In a story Saturday I mentioned claims about global energy usage for bitcoin “mining” – using computers to churn through complicated math computations to create new bitcoin. I used the parallel that it requires more energy than all of Ireland, one of several “more than X country” parallels I encountered.

But is that really true? It’s hard to know for sure in a distributed system like bitcoin, but there’s a good argument to be made that so much recent mining is done with ultra-efficient systems that the claims are wildly exaggerated.

Here is one of those arguments, which includes an excellent description of mining and economics of mining:

Bitcoin currently consumes mostly very cheap electricity. Miners race to the bottom of who can find the cheapest electricity, and everyone consuming electricity significantly larger than the average is forced to shut down their unprofitable operations.

As a result, Bitcoin mostly consumes electricity in places where it is abundant, cannot be stored or transported. Because oil, gas and coal are often trivial to transport, you very rarely find Bitcoin mining operations that consume these resources, because it would be more profitable to ship the energy to a place where it can be sold for more.
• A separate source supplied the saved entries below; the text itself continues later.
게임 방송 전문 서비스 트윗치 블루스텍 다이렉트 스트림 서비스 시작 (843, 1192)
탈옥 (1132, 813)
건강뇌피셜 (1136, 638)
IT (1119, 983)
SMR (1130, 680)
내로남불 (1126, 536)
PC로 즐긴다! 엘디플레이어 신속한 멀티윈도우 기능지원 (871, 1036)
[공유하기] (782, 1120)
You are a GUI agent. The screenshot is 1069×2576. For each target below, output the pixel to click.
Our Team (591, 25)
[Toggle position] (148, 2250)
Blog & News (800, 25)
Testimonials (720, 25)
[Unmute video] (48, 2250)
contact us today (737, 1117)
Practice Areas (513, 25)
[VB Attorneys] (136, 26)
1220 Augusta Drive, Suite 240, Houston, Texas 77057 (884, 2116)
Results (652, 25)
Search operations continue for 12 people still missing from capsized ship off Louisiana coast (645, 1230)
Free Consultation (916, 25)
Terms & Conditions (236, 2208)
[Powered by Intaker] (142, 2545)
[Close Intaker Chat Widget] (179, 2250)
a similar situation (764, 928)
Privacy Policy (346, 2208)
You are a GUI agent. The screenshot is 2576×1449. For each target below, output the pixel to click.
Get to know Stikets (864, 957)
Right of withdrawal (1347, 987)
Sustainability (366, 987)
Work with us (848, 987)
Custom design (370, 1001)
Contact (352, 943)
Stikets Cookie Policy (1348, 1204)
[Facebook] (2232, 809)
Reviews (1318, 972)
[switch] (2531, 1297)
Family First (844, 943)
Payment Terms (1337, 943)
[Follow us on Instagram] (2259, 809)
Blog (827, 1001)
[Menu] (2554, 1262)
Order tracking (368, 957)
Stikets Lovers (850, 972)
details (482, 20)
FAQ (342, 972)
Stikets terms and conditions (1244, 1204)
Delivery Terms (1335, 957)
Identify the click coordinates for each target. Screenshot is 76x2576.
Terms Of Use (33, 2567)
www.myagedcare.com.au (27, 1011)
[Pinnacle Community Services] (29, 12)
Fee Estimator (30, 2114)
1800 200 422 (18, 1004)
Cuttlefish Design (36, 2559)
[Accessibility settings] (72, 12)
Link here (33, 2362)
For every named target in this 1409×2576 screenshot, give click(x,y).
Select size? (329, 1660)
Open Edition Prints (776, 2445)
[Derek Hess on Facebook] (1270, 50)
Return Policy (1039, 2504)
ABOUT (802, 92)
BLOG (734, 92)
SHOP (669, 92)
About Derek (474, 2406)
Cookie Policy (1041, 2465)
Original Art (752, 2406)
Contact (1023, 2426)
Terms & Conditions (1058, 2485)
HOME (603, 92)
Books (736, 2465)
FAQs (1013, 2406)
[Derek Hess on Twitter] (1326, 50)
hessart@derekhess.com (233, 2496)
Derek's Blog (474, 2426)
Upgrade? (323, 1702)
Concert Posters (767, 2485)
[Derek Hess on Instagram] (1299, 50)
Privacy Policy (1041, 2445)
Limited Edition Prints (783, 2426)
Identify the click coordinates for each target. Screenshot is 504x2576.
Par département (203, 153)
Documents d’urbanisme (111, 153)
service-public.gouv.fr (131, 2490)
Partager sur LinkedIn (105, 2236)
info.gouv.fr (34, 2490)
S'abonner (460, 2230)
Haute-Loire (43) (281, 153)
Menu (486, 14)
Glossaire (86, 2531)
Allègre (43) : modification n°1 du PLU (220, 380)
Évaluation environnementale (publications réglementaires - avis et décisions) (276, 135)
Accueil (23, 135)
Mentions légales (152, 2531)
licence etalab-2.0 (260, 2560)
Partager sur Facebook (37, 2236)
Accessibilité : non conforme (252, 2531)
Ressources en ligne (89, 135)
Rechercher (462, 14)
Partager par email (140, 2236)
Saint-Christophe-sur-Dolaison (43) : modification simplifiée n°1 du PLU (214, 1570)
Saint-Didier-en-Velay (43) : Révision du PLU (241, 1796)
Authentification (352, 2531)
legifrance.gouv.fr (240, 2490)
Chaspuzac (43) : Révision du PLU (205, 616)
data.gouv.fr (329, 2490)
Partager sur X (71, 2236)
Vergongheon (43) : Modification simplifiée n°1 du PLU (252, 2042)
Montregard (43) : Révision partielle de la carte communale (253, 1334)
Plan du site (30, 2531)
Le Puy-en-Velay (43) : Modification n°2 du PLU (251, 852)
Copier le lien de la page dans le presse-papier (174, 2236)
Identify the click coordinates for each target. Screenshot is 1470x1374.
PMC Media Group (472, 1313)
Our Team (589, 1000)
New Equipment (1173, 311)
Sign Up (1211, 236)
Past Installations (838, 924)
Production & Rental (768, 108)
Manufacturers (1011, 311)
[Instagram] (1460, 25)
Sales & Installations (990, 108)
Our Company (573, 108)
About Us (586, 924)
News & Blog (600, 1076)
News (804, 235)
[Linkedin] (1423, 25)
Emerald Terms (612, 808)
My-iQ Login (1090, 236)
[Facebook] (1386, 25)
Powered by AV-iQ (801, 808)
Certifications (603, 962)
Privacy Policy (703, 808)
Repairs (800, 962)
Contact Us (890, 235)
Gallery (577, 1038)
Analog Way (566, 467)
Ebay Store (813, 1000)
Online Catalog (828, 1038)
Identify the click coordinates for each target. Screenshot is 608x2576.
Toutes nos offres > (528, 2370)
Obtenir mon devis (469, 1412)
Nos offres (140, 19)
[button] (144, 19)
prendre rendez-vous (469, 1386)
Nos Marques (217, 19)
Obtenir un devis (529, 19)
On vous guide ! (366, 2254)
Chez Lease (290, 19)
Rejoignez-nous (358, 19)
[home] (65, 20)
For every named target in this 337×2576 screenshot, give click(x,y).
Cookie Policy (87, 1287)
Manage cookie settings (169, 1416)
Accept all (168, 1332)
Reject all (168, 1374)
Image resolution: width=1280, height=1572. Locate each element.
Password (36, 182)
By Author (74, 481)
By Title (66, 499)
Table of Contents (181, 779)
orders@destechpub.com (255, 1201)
While some coal in landlocked and inaccessible locations is fired up in an environmentally unfriendly process to mine Bitcoins, most miners are powered by hydrogen dams, geysers and other geothermal energy sources that cannot be transported or stored.

Bitcoin will continue to seek those cheap and otherwise unused forms of electricity, while it will probably never be profitable to mine in urban or industrial centers. You are willing to pay more for your air-conditioning or water heating than a Bitcoin miner can afford.